容晴越想越是捏緊了拳頭,心裡恨得不行,若是可以,她要司四月死,或是將她一腳踩在腳底下,將她碾碎,讓她永遠不得翻身。
孔氏哄她道:「好好好,等你和你母親進了景陽侯府,你母親做了司雲朗的妻子,那石氏不過就是個無依無靠的妾室,那司四月不過就是一個庶女,你想將她如此就如何。」
容晴聽她這麼說,這才滿意了,心中算著以後要如何對付司四月,越想,她越是得意,忍不住露出笑容來。
孔氏又叮囑了她幾句:「你也小心一些,千萬別讓你父親知道這事,若不然別說是你和你母親了,廖家怕是也不會有什麼好下場。」
「他不是我父親!」容晴強調道,她才沒有那樣一個父親呢,她父親是司雲朗!
「好好好,他不是你父親。」
孔氏哄好了容晴,這才又匆匆離開,她打算寫一封信給司雲朗,司雲朗沒有恢復記憶之前不願與廖家有什麼牽扯,但如今恢復記憶,念著曾經的情誼,這封信應該不會石沉大海了吧。

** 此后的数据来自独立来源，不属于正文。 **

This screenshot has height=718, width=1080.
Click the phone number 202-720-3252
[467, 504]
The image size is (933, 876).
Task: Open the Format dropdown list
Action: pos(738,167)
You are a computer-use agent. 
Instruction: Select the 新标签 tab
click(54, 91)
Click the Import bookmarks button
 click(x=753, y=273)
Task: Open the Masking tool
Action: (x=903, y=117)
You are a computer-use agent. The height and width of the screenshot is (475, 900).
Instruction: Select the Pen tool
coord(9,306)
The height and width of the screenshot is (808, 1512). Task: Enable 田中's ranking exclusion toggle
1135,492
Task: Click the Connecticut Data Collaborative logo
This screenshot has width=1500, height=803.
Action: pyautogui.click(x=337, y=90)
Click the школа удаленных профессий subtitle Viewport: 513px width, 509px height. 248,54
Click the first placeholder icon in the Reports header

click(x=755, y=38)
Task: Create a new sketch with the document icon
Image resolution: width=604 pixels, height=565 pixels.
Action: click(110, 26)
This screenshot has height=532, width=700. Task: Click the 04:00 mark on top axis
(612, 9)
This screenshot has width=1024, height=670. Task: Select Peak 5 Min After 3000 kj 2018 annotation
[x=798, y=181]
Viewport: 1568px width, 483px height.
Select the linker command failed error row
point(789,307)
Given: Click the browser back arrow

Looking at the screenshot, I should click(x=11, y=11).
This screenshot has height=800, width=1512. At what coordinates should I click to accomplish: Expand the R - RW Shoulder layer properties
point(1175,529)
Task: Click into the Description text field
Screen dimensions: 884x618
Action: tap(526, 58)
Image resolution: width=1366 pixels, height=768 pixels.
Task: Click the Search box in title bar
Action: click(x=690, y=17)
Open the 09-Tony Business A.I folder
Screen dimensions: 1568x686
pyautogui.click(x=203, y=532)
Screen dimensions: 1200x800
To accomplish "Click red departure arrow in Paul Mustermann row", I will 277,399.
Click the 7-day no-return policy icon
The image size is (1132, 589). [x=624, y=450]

等見了司雲朗,到時候讓他知曉容晴的存在,到時候......
孔氏越想,面上的笑容就越大。
然而孔氏不知,在她離開的時候,通往後罩房的大門處正站著一個人,那人正靜靜地看著她離開。
傍晚時分,容亭下值歸來,只見門前多了一位客人,那人穿著一襲杏色衣裙,梳著蟬鬢,面容宛若芙渠,艷若芙蓉。
他微微擰眉:「你怎麼還在這裡?」
他不是已經吩咐了下人,若是她想走,什麼時候都可以走的嗎?都過了這些日子了,怎麼還在?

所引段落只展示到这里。